The primary challenge lies in the fact that, alongside high-energy neutrinos, the LHC produces a vast number of ‘nuisance’ particles. The prevailing belief was that conducting neutrino experiments in such a noisy environment would be impossible. To overturn this conventional wisdom, I first identified a location with minimal background noise. Next, I developed an advanced algorithm capable of identifying neutrinos amidst residual noise and designed a specialized detector capable of identifying elusive neutrinos in this complex environment.

This innovative detector, known as an ‘emulsion detector,’ comprises an emulsion film layered with tungsten. The emulsion film is embedded with numerous silver halide crystals, each measuring approximately 200 nanometers in size. This level of precision surpasses traditional detectors by a remarkable margin—up to 200 times greater than those employing other technologies, which typically achieve a resolution of around 10 micrometers (μm*).

*where 1μm equals 1/1,000 of 1 mm and 1 nm equals 1/1,000 of 1μm.

Our experiment has fundamentally transformed the LHC’s capabilities, enabling it to successfully detect high-energy neutrinos for the first time.

What are your future goals and experimental plans for this project?

FASERν will continue operations through 2025, allowing us to collect and analyze an extensive dataset. While we have already succeeded in observing high-energy neutrinos, this achievement stems from analyzing 1% of the data we anticipate gathering. By delving into the remaining 99%, we aim to unlock detailed insights into the characteristics and differences among the three types of neutrinos. This next phase of analysis makes the true beginning of an exciting era in neutrino research.

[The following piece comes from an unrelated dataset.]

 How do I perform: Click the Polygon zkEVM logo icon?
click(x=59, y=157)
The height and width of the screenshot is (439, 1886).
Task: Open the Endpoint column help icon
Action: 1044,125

Looking further ahead, I am planning to build an advanced experimental facility capable of observing neutrinos with the statistics 200 times higher than those detectable by FASERν. This ambitious project reflects my commitment to advancing our understanding and pushing the boundaries of the Standard Model. It’s my life’s work!

Daring to blaze a unique path to singular discovery

What motto do you prioritize in conducting your research?

In my research, I strive to ‘conduct research that only I can do.’ Rather than simply being a part of large-scale collaborations with hundreds of researchers, I prefer to initiate original experiments that are uniquely possible with my own custom-designed detector. Over the years, I have launched numerous experimental projects in Japan and Switzerland.

Since my work often involves researchers from various countries, cultural differences can sometimes be challenging. However, I see this as a valuable opportunity to lead projects, learning to navigate and appreciate the diverse perspectives of each team member.

Wishing students to live their own lives

Is there anything you pay particular attention to when educating your students?

I prioritize staying connected with both Japanese and Swiss students. For example, I regularly meet with Japanese students remotely during my time in Switzerland to discuss their research progress and address any concerns. Although it is physically demanding, I am committed to providing a supportive educational environment for both groups of students.

I also make a conscious effort not to provide students with the ‘right answers.’ If I do, they won’t develop the critical thinking skills necessary for independent research. Of course, there are times when offering hints can help certain students grow, so I tailor my approach based on each individual’s personality and needs.

Finally, please share a message for students.

Whether you choose to enter society or remain in academia, I want you to find an area where you can say, “This is something only I can do!” Cultivate your own strengths and achieve things that are distinctly yours. By doing so, you will lead a life where you are the main actor, not just a cog in someone else’s machine. I wholeheartedly support all my students in living such a fulfilling and impactful life.